The bulk of the book consists of interviews between Robinson and various baseball personalities of the past and then-present about how integration has changed the game, about their own experiences of integration, and about how those experiences have changed them. Most of the top African-American players of the time are interviewed, and give extremely candid assessments -- Henry Aaron, for one, comes across as much more of a firebrand than his later image would lead one to expect, and Ernie Banks isn't far behind. Frank Robinson is, as you might expect, quite outspoken as well. Two players who refused to be interviewed come in for harsh words -- Maury Wills, who insisted he didn't want to get involved in politics, and Willie Mays, who declined by saying he wouldn't know what to say. Robinson doesn't call them Uncle Toms straight out, but he sternly rebukes both of them for their indifference to an issue that should, in his view, be at the forefront for every American, and especially every African-American.

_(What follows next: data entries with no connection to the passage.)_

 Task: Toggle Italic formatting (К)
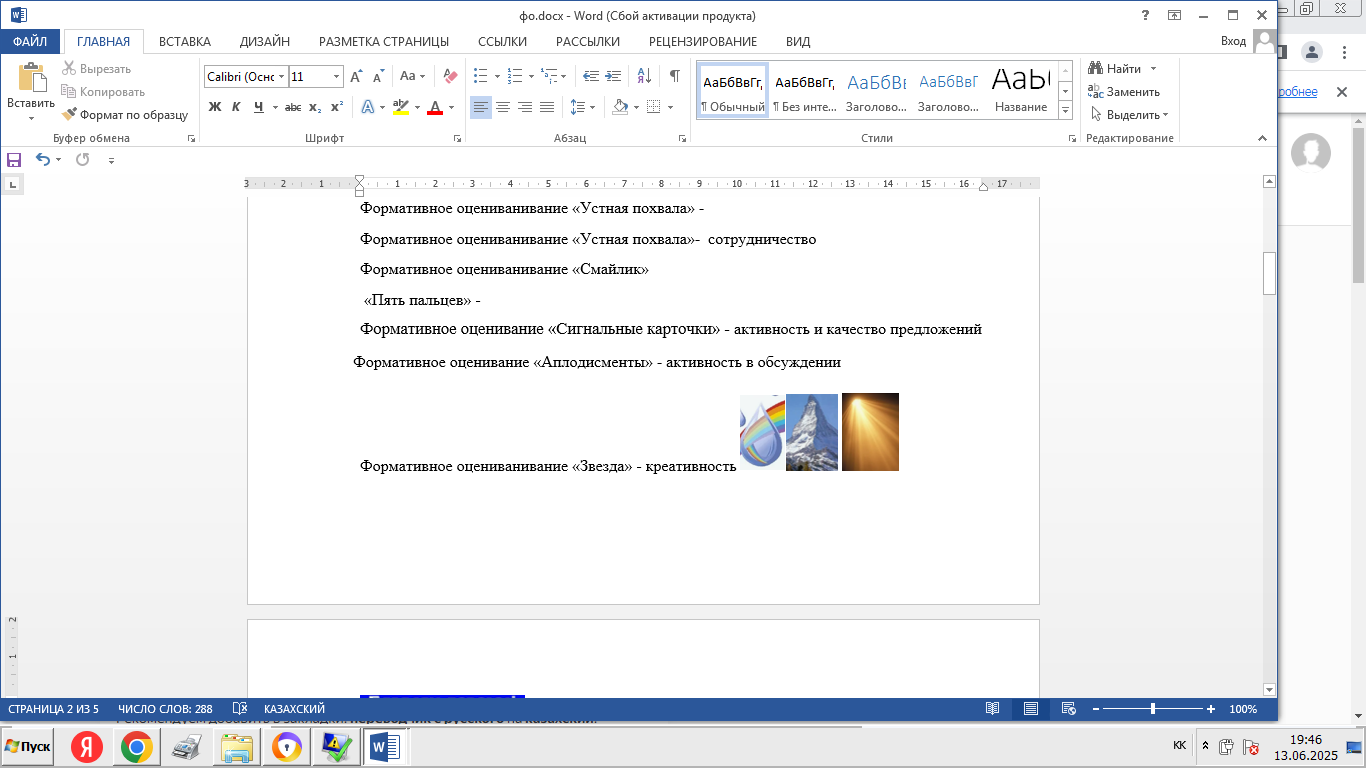[236, 107]
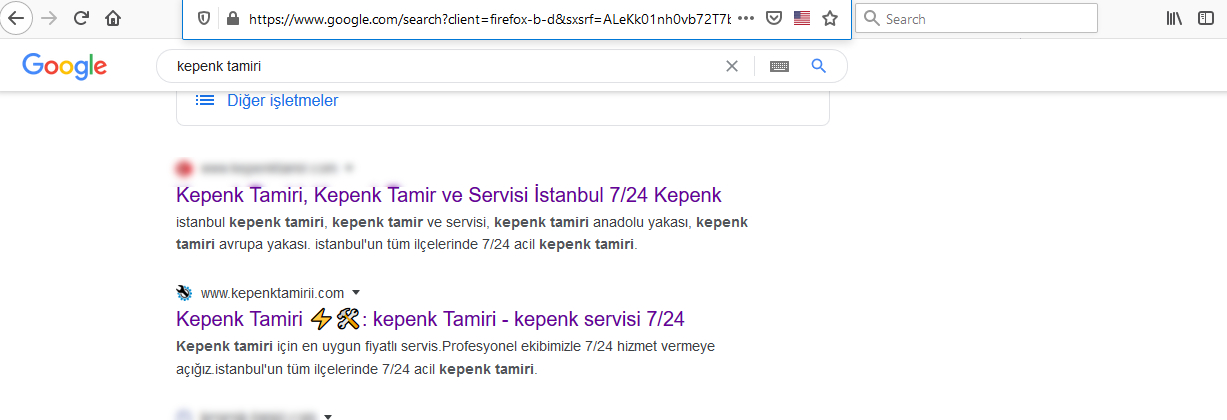1227x420 pixels.
Task: Bookmark this page with the star
Action: (829, 18)
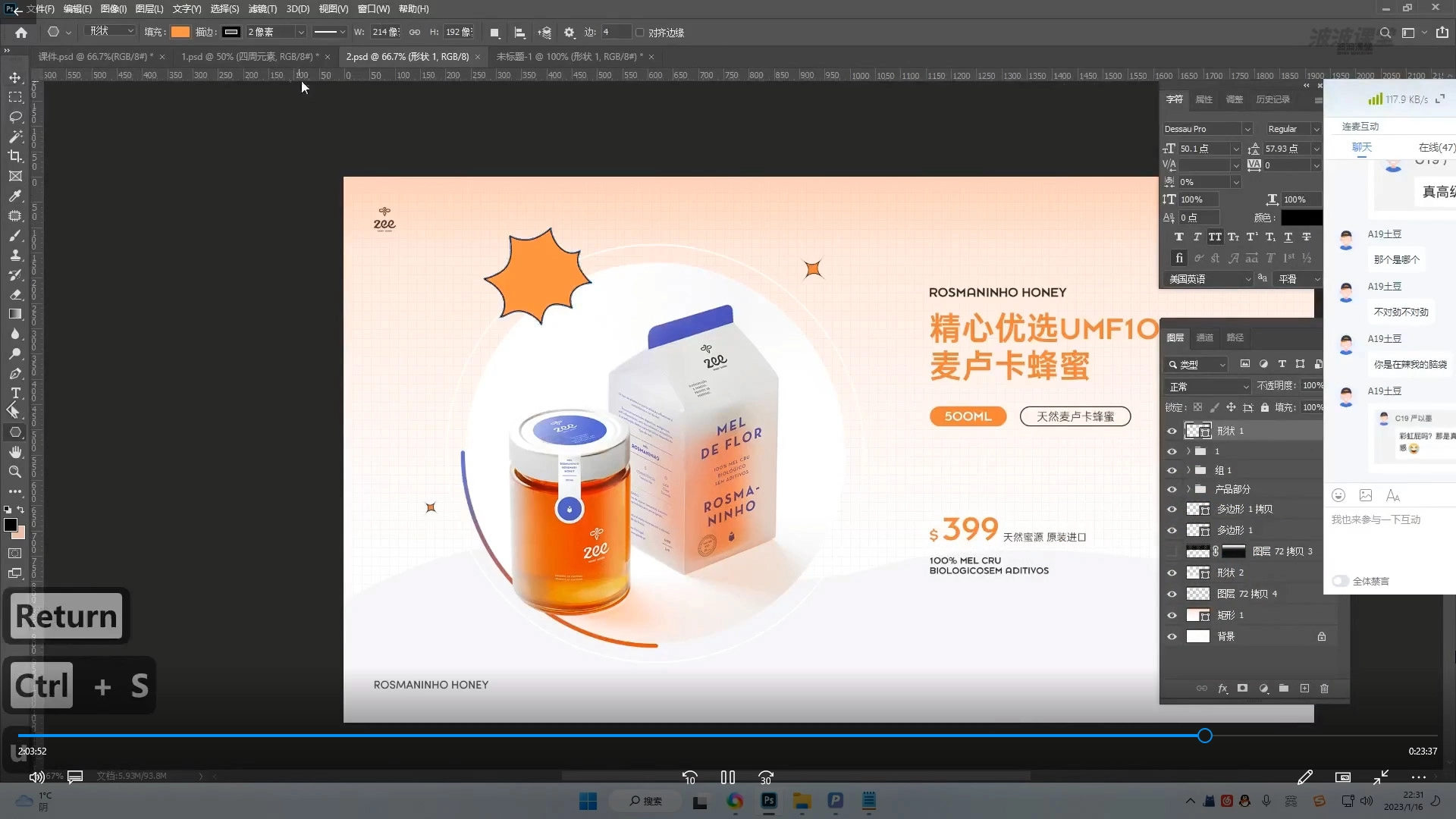
Task: Select the Zoom tool
Action: 15,472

A number of white players and former players also speak. Some don't come off well at all - Alvin Dark, then manager of the Giants, is embarassingly patronizing in a good-ole-boy kind of way. But Robinson's former teammate Bobby Bragan -- who had publicly opposed Robinson's presence on the Dodgers in 1947 -- states flatly that integration has made him question everything he ever believed about race, and that it's made him in every way a better American, and a better man. Another former Robinson teammate who had opposed his presence in 1947, former Dodger star Dixie Walker declined to give a full interview, stating with obvious embarassment that he wants to forget what happened in those days. But he does talk about the African-American players he was then working with as a coach for the Braves, and points out that without such talent, the game as it stood in the early sixties would have been in very big trouble. Robinson, in turn praises Walker as a "man of eminent fairness," whose love for baseball clearly transcended whatever racial feelings he might have had in 1947.
This is an interesting book to read today, in 2016, when African-American participation in baseball is far less than it was fifty years ago, and when racial tensions are still very evident in many aspects of American life. It would be interesting to read what Robinson would have written if he had lived long enough to update this book for the twenty-first century.